▶ **Exercise**: Below are records. Transcribe exactly the lines from the one that contains "Go to the Purposes of use tab" through the last line, leaving any pictures out.

▶ **Source data**:
________________________________________

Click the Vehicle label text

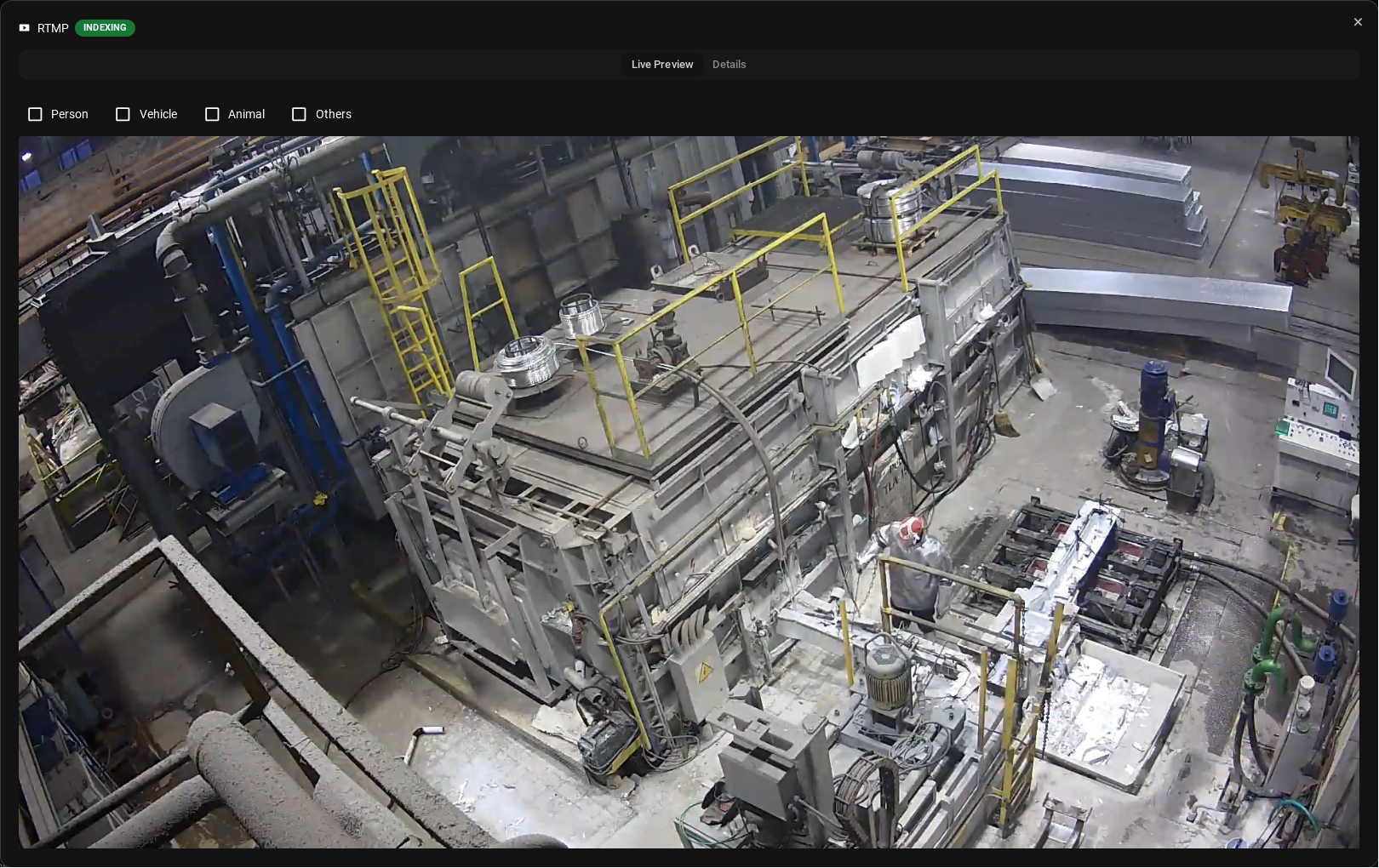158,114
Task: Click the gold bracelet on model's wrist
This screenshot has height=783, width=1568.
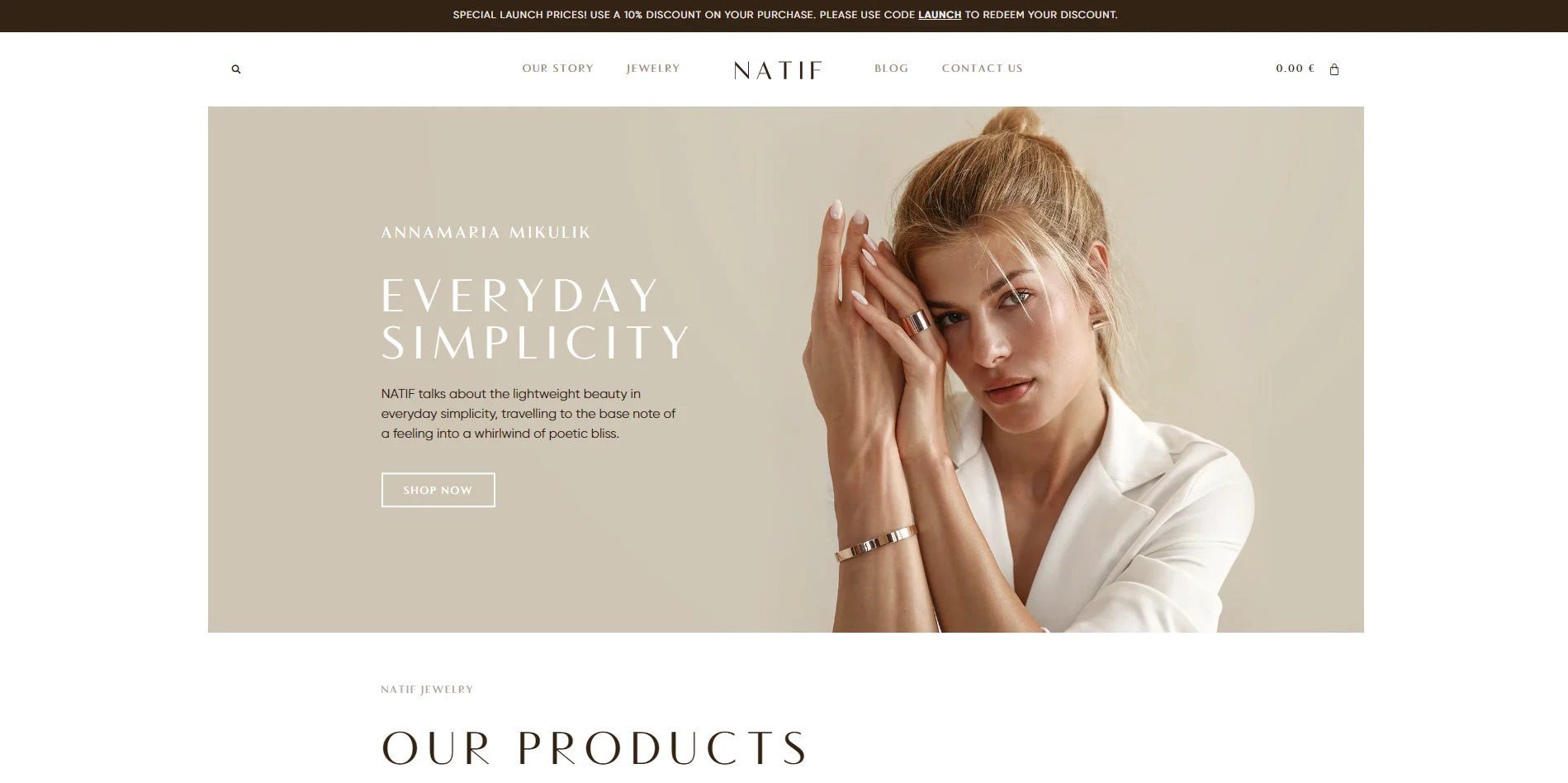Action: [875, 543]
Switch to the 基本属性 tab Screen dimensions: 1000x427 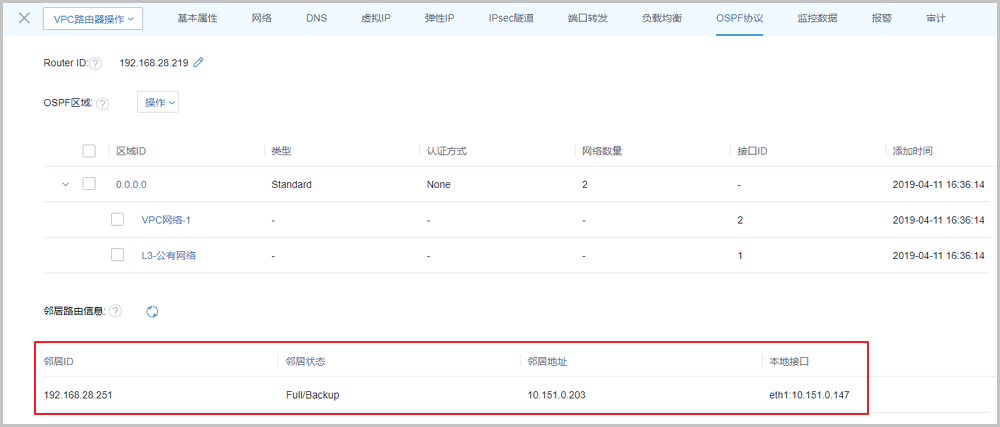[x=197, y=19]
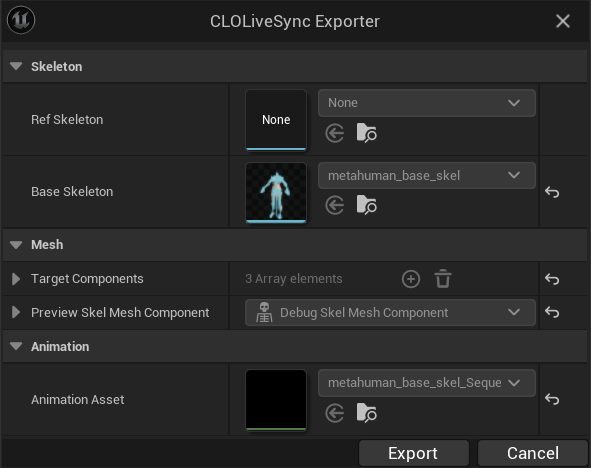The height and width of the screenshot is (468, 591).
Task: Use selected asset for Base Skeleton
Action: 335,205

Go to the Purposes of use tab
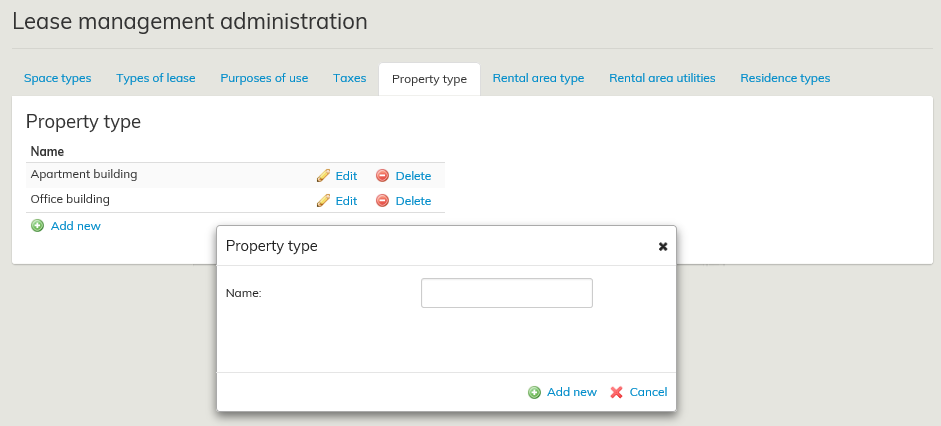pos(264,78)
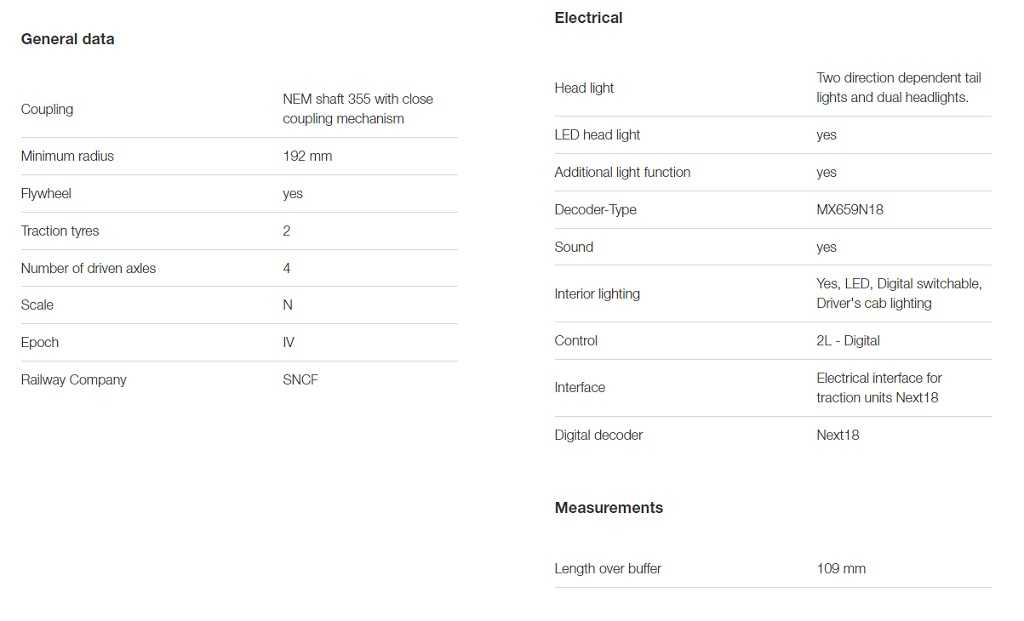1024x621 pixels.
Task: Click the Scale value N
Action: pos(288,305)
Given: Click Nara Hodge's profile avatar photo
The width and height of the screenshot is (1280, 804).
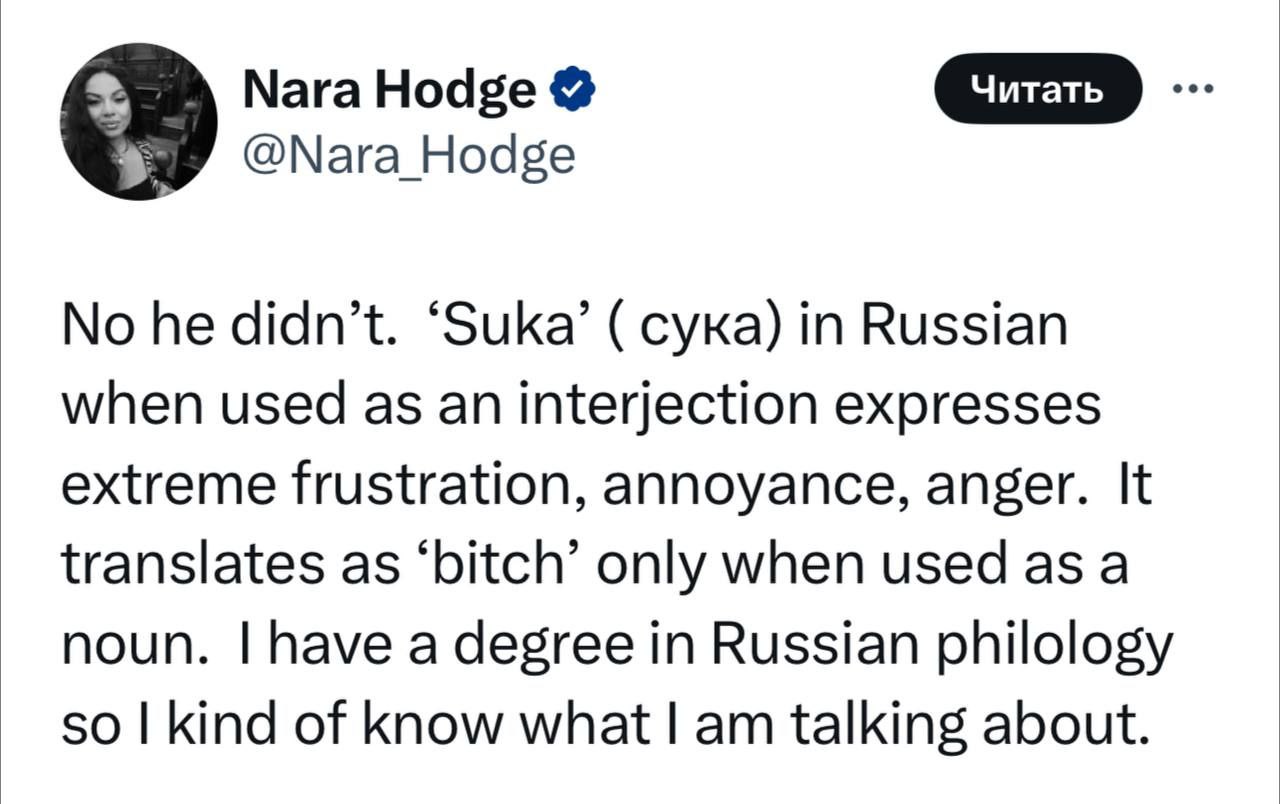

________________________________________

▶ **Solution to the exercise**:
Go to the Purposes of use tab
pos(264,78)
1024x621 pixels.
Task: Click the Scale value N
Action: pos(288,305)
Given: Click Nara Hodge's profile avatar photo
The width and height of the screenshot is (1280, 804).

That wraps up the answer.